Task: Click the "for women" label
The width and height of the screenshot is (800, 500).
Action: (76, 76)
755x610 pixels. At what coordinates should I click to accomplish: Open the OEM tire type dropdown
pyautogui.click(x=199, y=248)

**Try it**:
Reproduce the data above in full, keeping it exactly the same.

**Written answer**:
Task: Click the "for women" label
The width and height of the screenshot is (800, 500).
Action: (76, 76)
755x610 pixels. At what coordinates should I click to accomplish: Open the OEM tire type dropdown
pyautogui.click(x=199, y=248)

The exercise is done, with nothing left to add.